Hurrah, K obeys the Pascal relation, now we need to find its boundary conditions. Trying to check K(0,L) immediately causes problems involving D(-1,L), so lets try K(1,L)
K(1,L)=D(1,L+1)=F(1,L+1)-F(0,L+1)
=L+1

Good, next lets check K(N,0)
K(N,0)=D(N,N)=F(N,N)-F(N-1,N)

Uh oh, this could put a stop to all of our fun right here. Fortunately, we can handle this, it turns out (one can inspect the chart) that F(N,N)-F(N-1,N)=1. We can prove this using the earlier recursion relation for F to show that
F(N,N)=F(N-1,N)+F(N,N-1)+F(N-2,N-1)
F(N,N)-F(N-1,N)=F(N,N-1)+F(N-2,N-1)

Next, we must handle F(N,N-1) by considering the "physics" of the problem.
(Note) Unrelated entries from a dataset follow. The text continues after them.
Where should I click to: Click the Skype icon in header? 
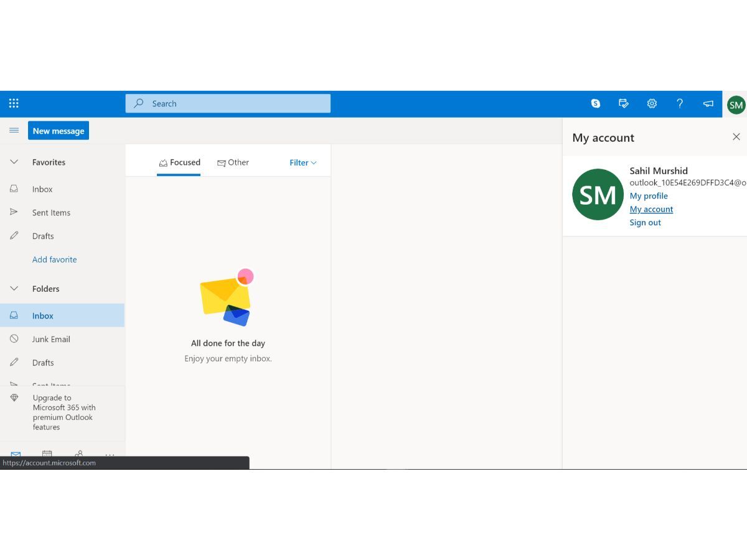click(596, 103)
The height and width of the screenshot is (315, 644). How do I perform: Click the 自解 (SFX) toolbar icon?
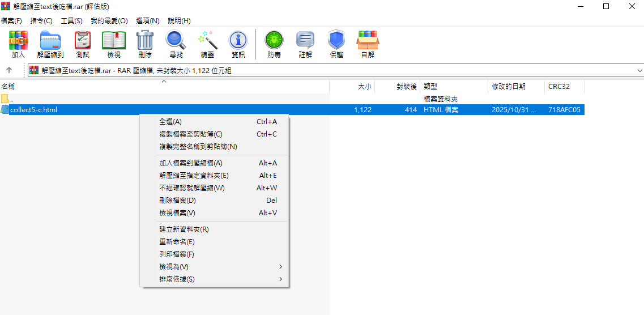tap(368, 44)
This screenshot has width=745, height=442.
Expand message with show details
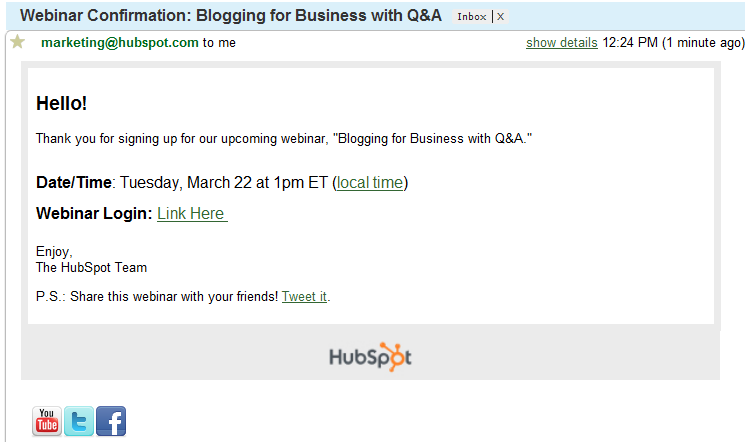(561, 43)
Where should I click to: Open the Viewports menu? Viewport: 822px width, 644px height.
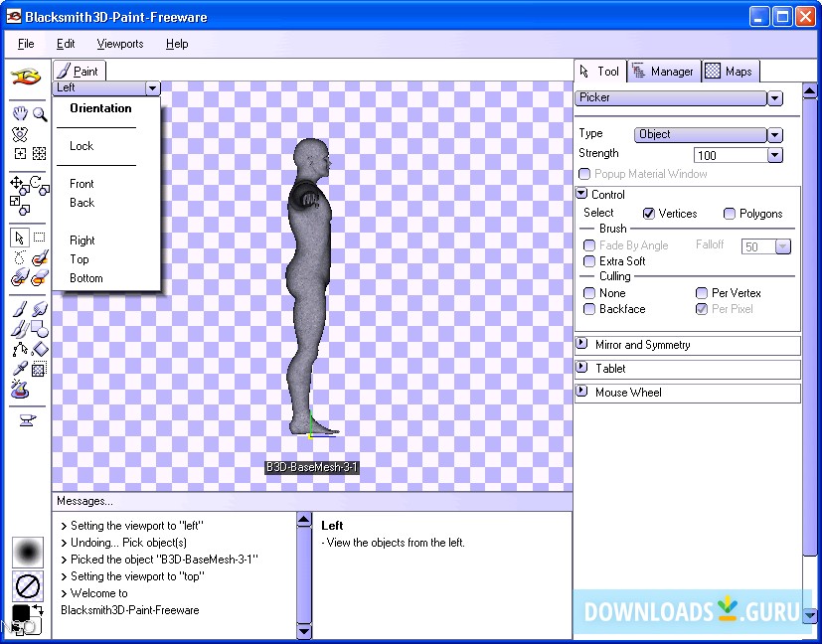[x=119, y=44]
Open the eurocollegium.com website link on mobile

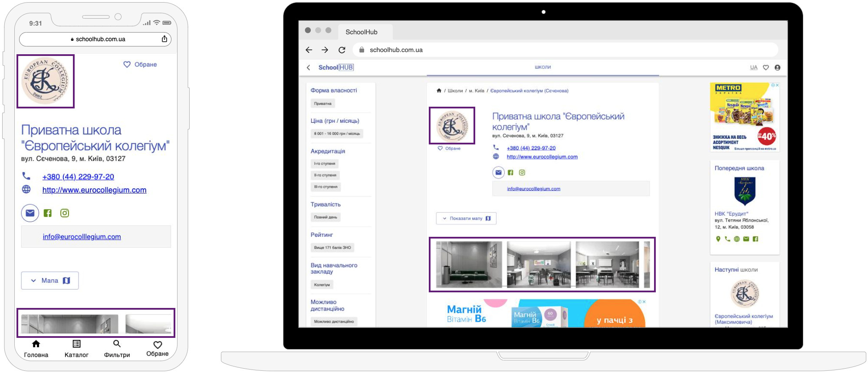[x=94, y=190]
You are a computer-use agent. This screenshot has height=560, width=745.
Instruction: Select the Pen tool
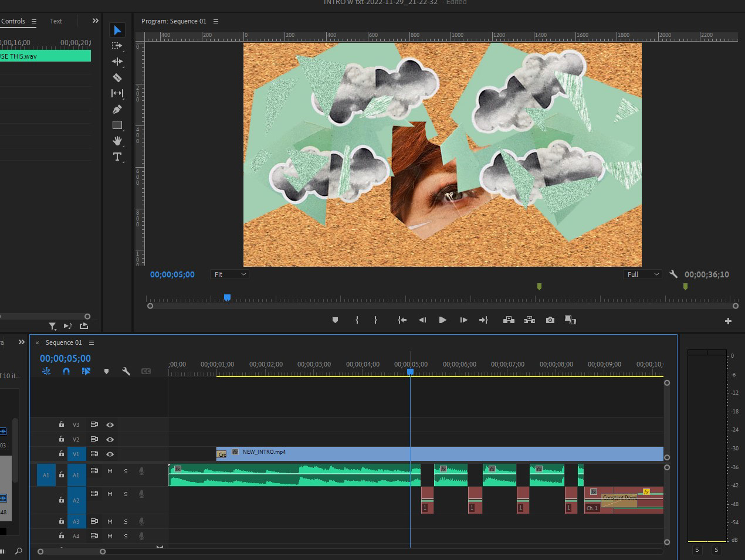coord(117,109)
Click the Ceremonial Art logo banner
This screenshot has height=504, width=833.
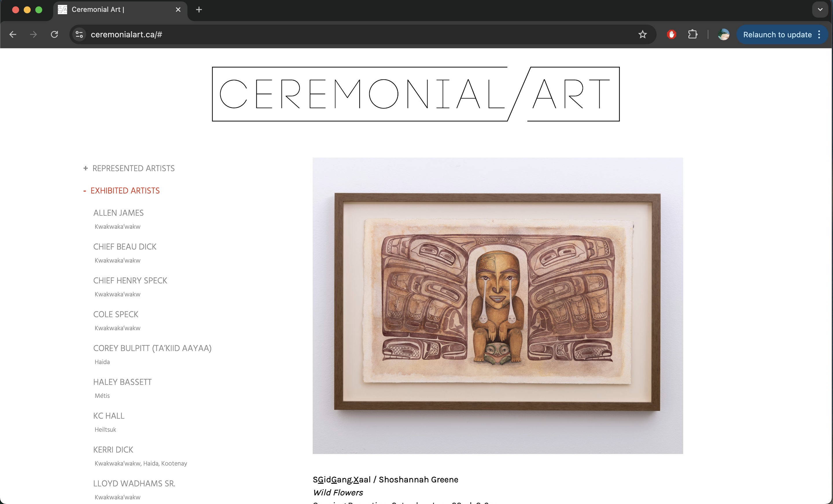point(416,94)
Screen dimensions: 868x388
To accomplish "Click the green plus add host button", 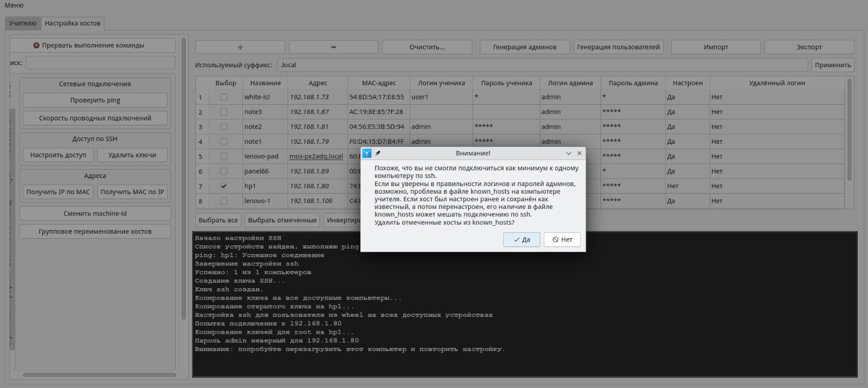I will (240, 47).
Consider F(N,M) when N>M, so you have more marbles than you have steps remaining. In this case, the extra marbles are irrelevant, so you can just ignore their existence, F(N,M)=F(M,M) when N>M. This is also present in the table of F. Thus we have F(N,N-1)=F(N-1,N-1), therefore
F(N,N)-F(N-1,N)=F(N-1,N-1)+F(N-2,N-1)

So apparently F(N,N)-F(N-1,N) is constant in N (shifting N by 1 has no effect, so shifting it by 100 won't either). Evaluating when N=1 gives us

F(N,N)-F(N-1,N)=F(1,1)-F(0,1)=1-0=1

Proving that K(N,0)=1.

Ok, current data on K:
K(N,L)=K(N,L-1)+K(N-1,L)
K(1,L)=L+1
K(N,0)=1

We can extend K to K(0,L) using its Pascal relation on N=1:
K(1,L)=K(1,L-1)+K(0,L)
L+1=L+K(0,L)

Demonstrating that it is consistent to take K(0,L)=1. so, K has the same initial conditions as H (the hypertriangle function) and the same Pascal relation, so K=H must be the case.
K(N,M)=(N+M)!/(N!M!)

Now we can find D as D(N,M)=K(N,M-N)
D(N,M)=M!(N!(M-N)!)

So it seems D is just M choose N, naturally if N>M then D(N,M)=0.

Finally we are ready to construct F. D was the "derivative" of F, so F is the "integral" of D. Specifically,
F(N,M)-F(0,M)=&Sigma D(i,M)

The sum running i from 1 to N. We know F(0,M)=0, and D(N,M) is zero if N>M, and so we have
F(N,M)=&Sigma M!/((M-i)! i!)

Summing i from 1 to min(N,M). Note that the summation starts at 1, where a typical summation over choose functions would start at 0.

So when N is less than M, F(N,M) is the sum of the first N elements in the Mth row of Pascal's triangle, minus 1. In words, one can consider a set of M elements and ask how many nonempty subsets with at most N elements are there. I'm not sure if there is a clean form for that.

Finally, if N>M, F(N,M)=F(M,M), the number of nonempty subsets of size at most M in the set of M elements. A set with M elements has 2M subsets, and one of those is the empty set. So, F(M,M)=2M-1, as one would expect from a binary search solution.

This completes the solution for how many floors you can cover with N marbles in M steps. If somebody asked your the reverse (and more standard) problem of solving K floors with N marbles, you simply look for the minimal value of M such that F(N,M)>K, and that gives you the worst case M.

Invisible Ants

Time for the solution to the ants on a line problem. The solution is actually stupidly simple, it really just is about one realization: Two pointlike ants bouncing off eachother is identical to two pointlike ants passing through eachother. At this point, you can easily see that there theoretical maximum is that you have an ant right on the left end initially walking to the right. No matter how the other ants are distributed, it will take exactly 100s for the last ant to fall off.

Pretty dumb puzzle, to be honest, but I thought it was a bit of a cute trick.